TASK ITEM: Pictures stay out of the copy. Transcribe exactly, and only, the line with "Task: Click UFC" through the last line of the entries below.

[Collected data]
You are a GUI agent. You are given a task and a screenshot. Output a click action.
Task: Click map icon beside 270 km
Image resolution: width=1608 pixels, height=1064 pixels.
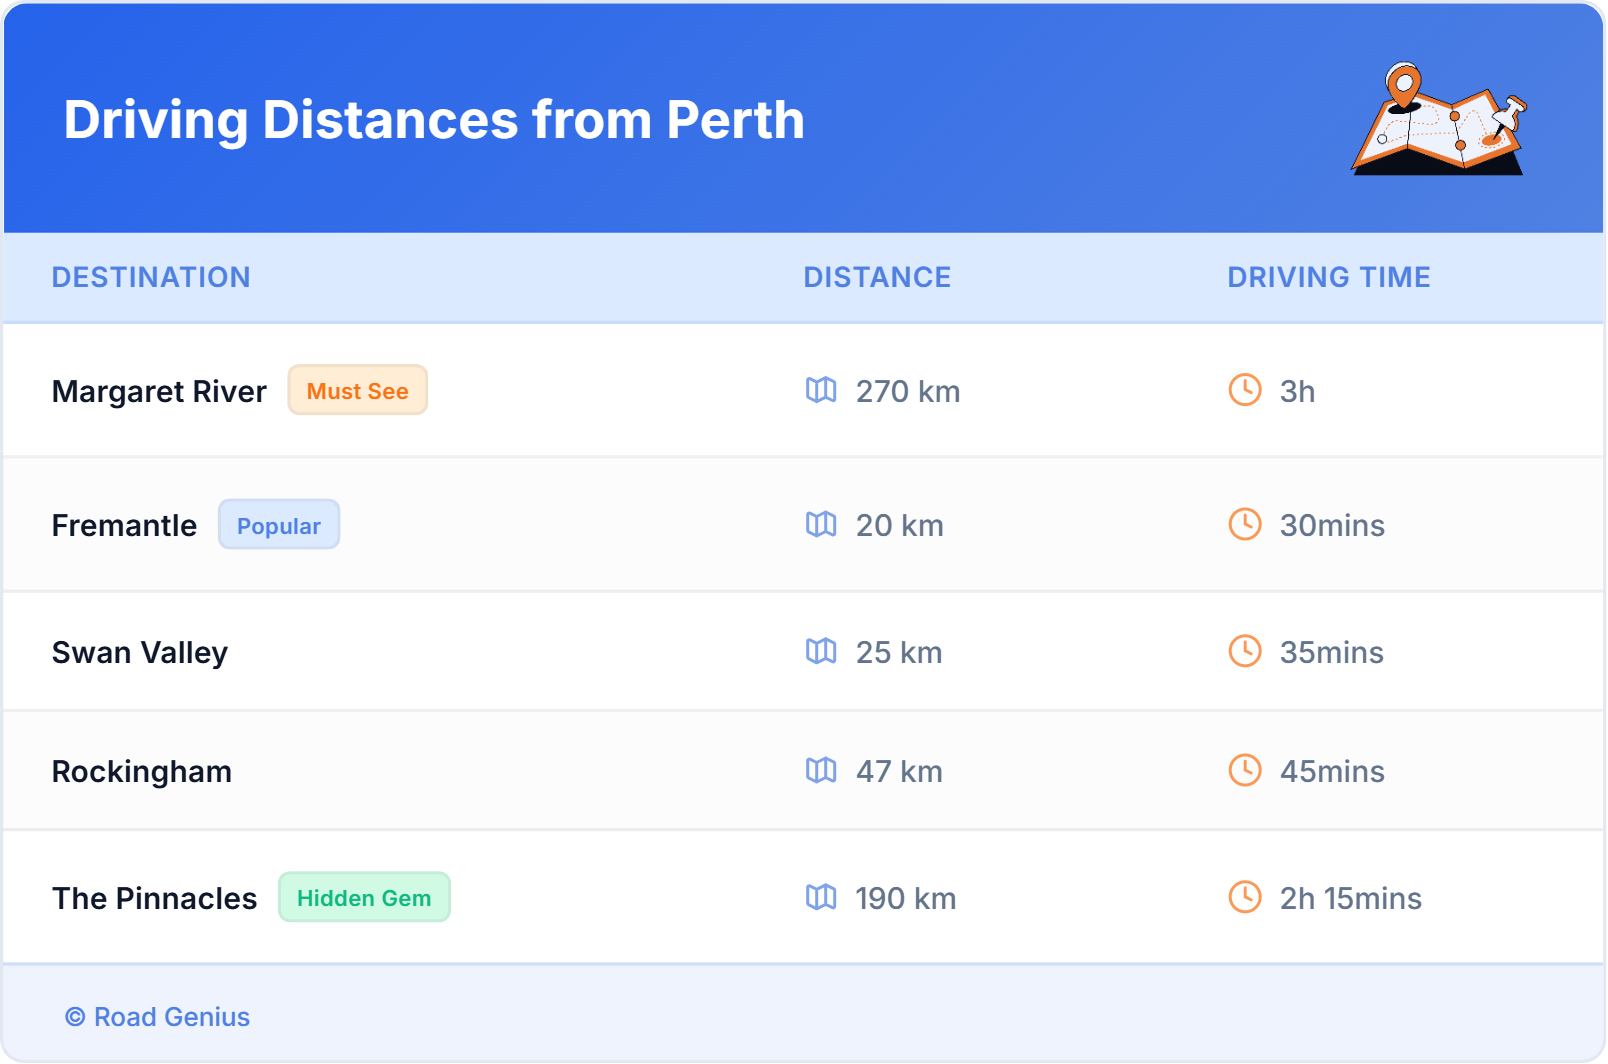coord(821,390)
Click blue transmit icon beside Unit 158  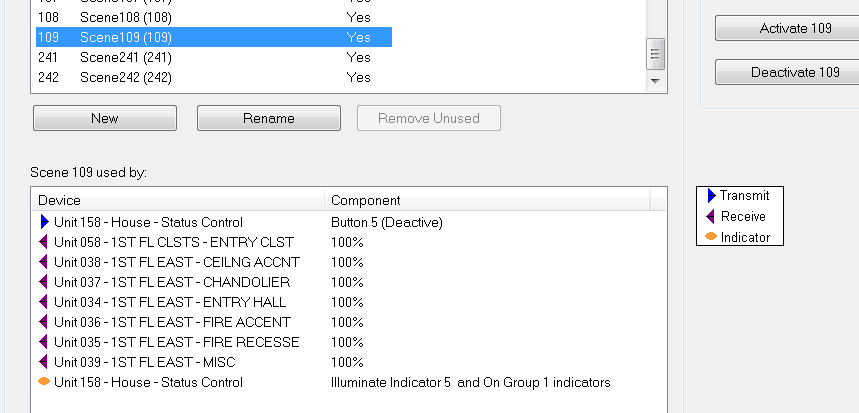point(44,222)
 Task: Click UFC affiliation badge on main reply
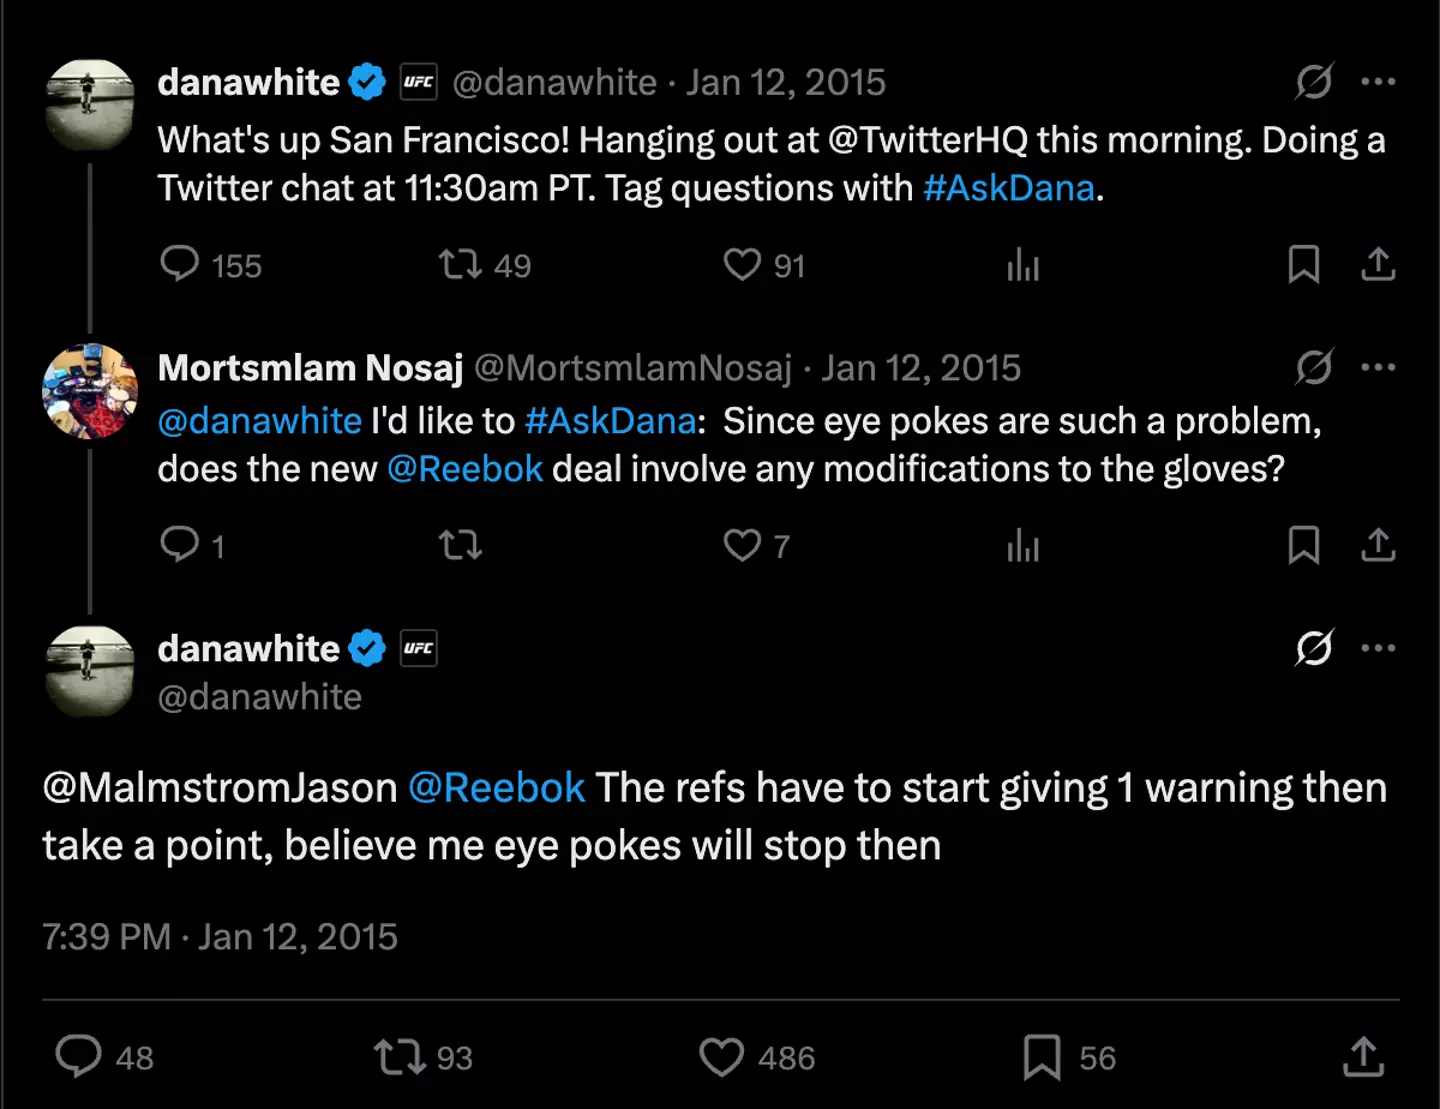(x=418, y=648)
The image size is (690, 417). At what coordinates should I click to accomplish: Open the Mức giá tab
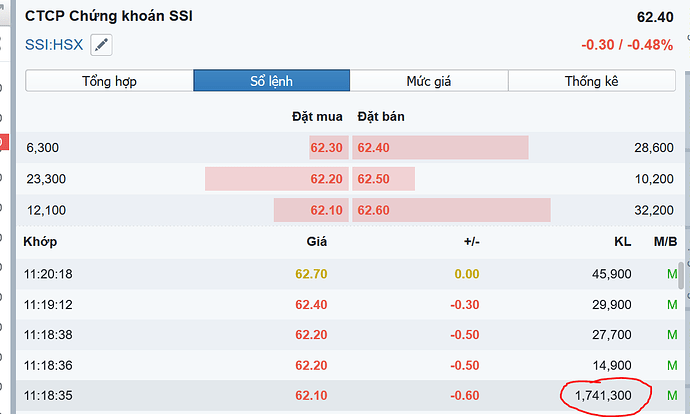(429, 81)
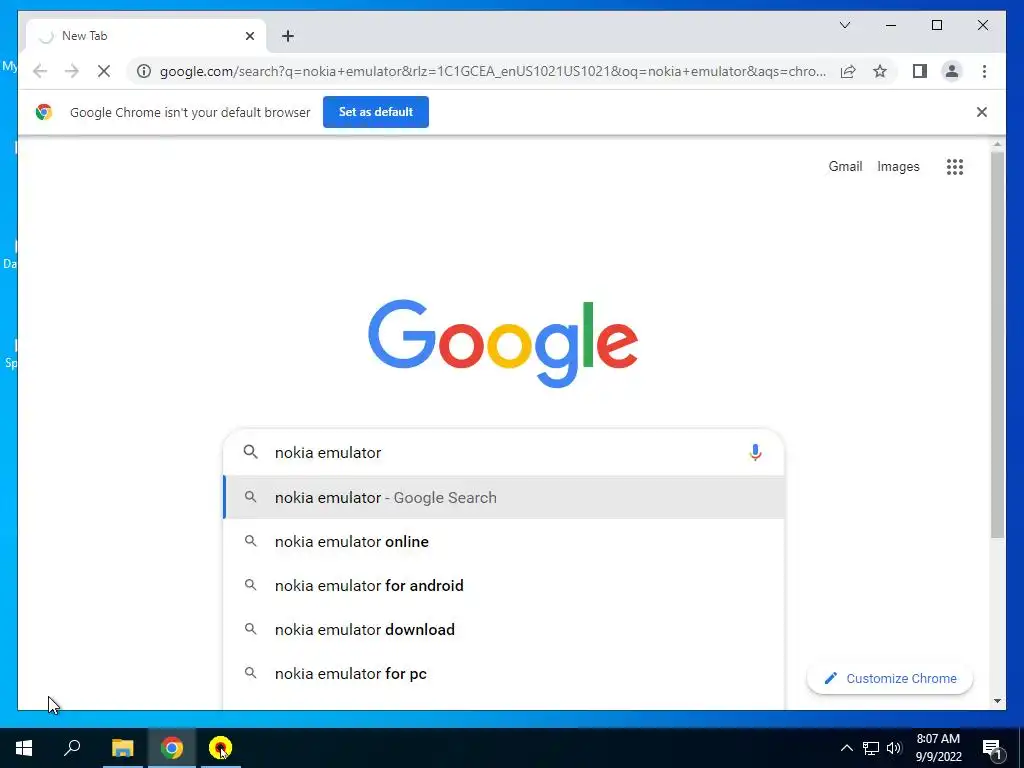
Task: Open the Images link
Action: [898, 167]

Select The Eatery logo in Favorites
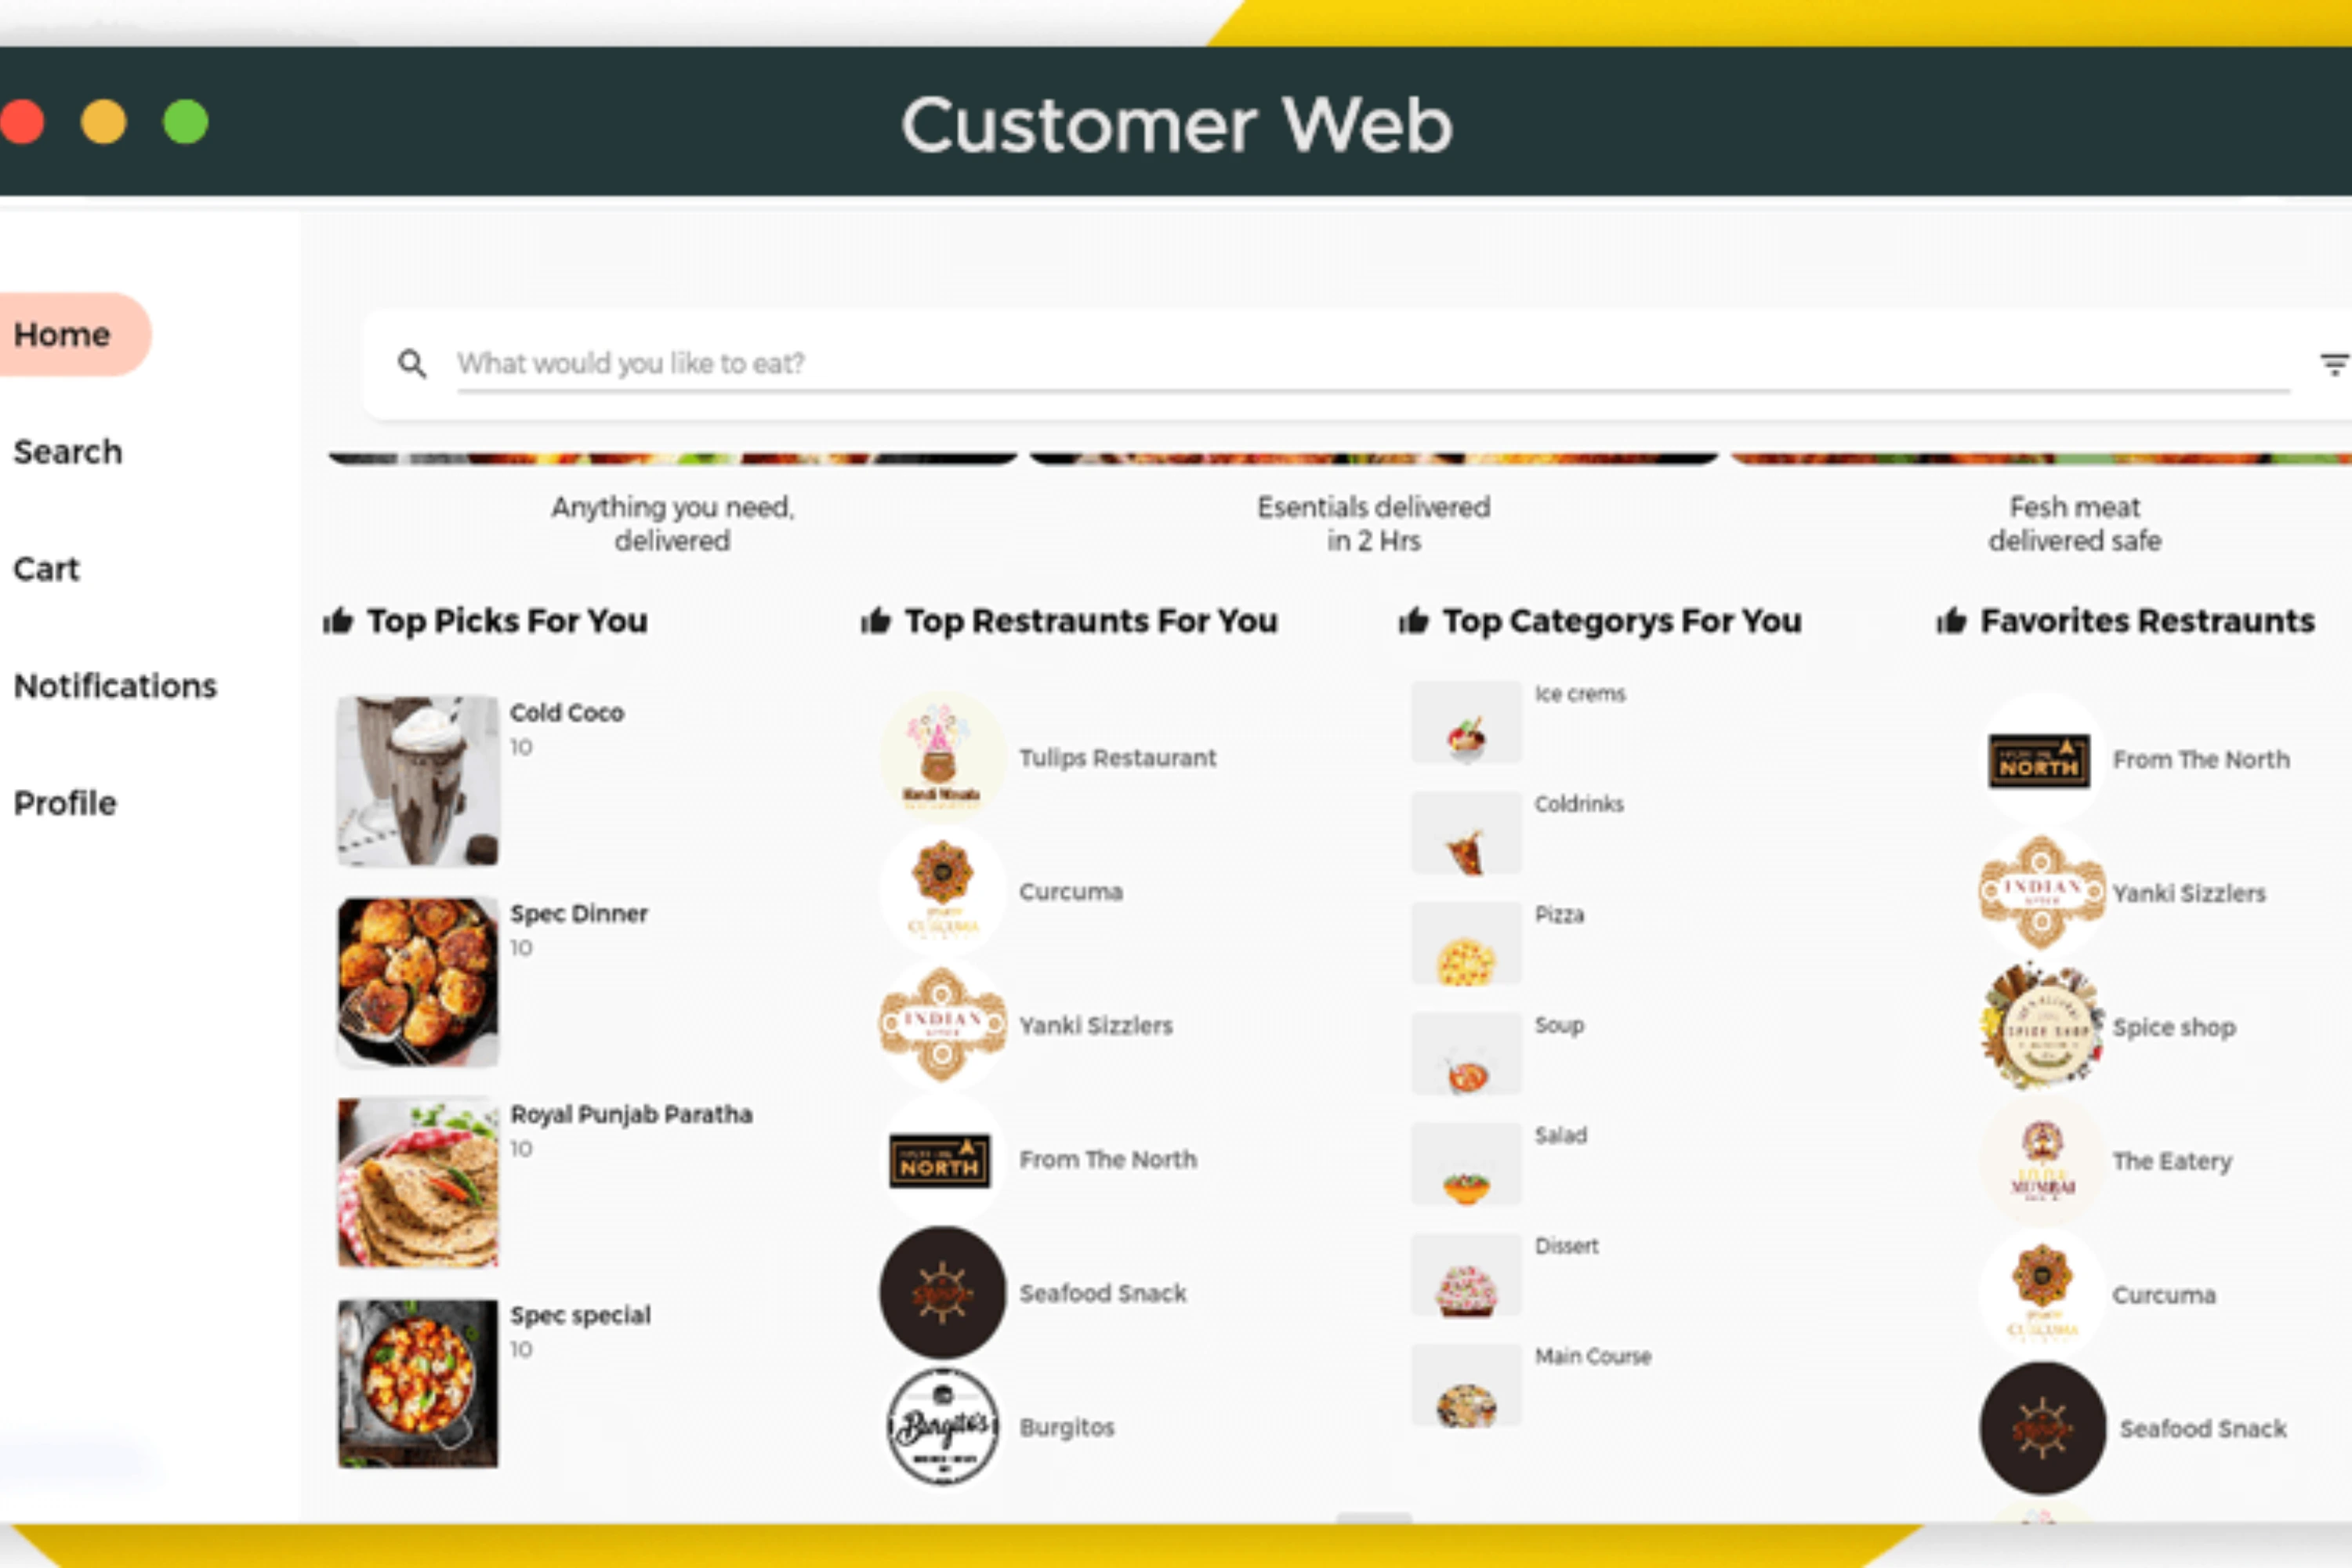click(x=2042, y=1160)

RESPONSE TO THE EXERCISE:
 Task: Click UFC affiliation badge on main reply
(x=418, y=648)
The image size is (690, 417). At what coordinates should I click to accomplish: Open the Mức giá tab
(429, 81)
Task: Open the Images link
Action: [898, 167]

Select The Eatery logo in Favorites
click(x=2042, y=1160)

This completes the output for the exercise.